I grew up on a farm in the mountains of northwest Arkansas. As children, my brother and I roamed every inch of the little mountain facing my parents’ house. We knew where every giant boulder and animal burrow was on that little piece of mountain bordering my dad’s farm.

One day, my grandpa came to visit from his home several miles away. We sat on the front porch swing looking at the mountain, and he began to tell me a story. It was a delightful tale about him and me living in a little cabin on the mountain.

 “Can you see it?” he asked. “It’s right there by that big acorn tree. See it?”

Of course I saw it. What eight-year-old child wouldn’t see what her imagination wanted her to see?

 “We’re gonna live in that cabin. We’ll catch a wild cow for our milk and pick wild strawberries for our supper,” Grandpa continued. “I bet the squirrels will bring us nuts to eat. We’ll search the bushes for wild chickens and turkeys. The chickens will give us eggs, and we’ll cook us a turkey over the big ol’ fireplace. Yep, we’ll do that some day.”

From that day on, every time I saw my grandpa, I asked when we would go to live in that little log cabin on the mountain. Then he’d once more spin the story of how the two of us would live in the cabin with the wildflowers and wild animals around us.

Time raced on; I grew into my teens and gradually forgot Grandpa’s story. After graduating high school, I still saw Grandpa and loved him dearly, but not like that little girl did. I grew out of the fantasy of the log cabin and wild cows.

Before long, I married and set up my own house. One day, the phone rang. When I heard my daddy’s sorrowful voice, I knew my grandpa had left us. He had been in his garden behind his house and died there, his heart forever stopped.
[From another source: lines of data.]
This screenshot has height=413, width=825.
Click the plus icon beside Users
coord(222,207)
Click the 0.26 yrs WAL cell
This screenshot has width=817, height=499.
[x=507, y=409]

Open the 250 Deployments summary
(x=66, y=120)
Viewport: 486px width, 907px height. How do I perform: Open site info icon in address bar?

I grieved alongside my mother for my dear grandpa, remembering his promises of the cabin in the woods with all its animals and flowers. It seemed I could once again hear his voice telling me the fantasy we shared. I felt my childhood memories being buried with him.
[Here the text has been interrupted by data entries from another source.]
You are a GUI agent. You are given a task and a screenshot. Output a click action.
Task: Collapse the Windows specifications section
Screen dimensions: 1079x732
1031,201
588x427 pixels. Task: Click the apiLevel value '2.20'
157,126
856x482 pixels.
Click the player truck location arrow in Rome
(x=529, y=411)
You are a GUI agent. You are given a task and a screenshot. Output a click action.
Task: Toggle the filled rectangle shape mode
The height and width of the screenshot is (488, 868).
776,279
Less than a year later, I went to visit my parents’ farm. Mama and I sat on the front porch admiring the green foliage of the mountain. It had been ten months since Grandpa had passed away, but the longing to hear his voice one more time was still fresh in my soul.

I told Mama about the story Grandpa had always told me, of the cabin in the woods, the wild cow, the chickens and turkey. “Mama,” I said after I had finished my story, “would you mind if I went for a walk by myself?”

“Of course not,” was her reply.

 I changed into old jeans and put on my walking shoes. Mama cautioned me to be careful and went on with her chores.

The walk was invigorating. Spring had come to the country, and everything was getting green. Little Johnny-jump-ups were springing up all over the pastures. New calves were following their mamas begging for milk. At the foot of the mountain, I stopped. Where did Grandpa say that acorn tree was?

“Straight up from the house,” I thought I heard him say.

I began my journey up the little mountain. It was steeper than I remembered, and I was out of shape. I trudged on, determined to find that tree.

Suddenly the ground leveled out. I was amazed to see what was before me. Soft green moss covered a small, flat clearing. Dogwood trees, smothered in pastel blooms, surrounded it. Off to the side stood a tall oak tree — Grandpa’s acorn tree! Scattered among the tufts of moss were vibrant colors of wild wood violets. Green rock ferns and pearly snowdrops were scattered about as well. I could hardly catch my breath.

I don’t know how long I stood there — several minutes, I suppose. Finally I came to my senses and sat down on the moss. In all my childhood wanderings on the mountain, I had never seen this magically beautiful place. Was this what Grandpa meant when he pointed out our special spot on the mountainside all those years ago? Did he know this was here?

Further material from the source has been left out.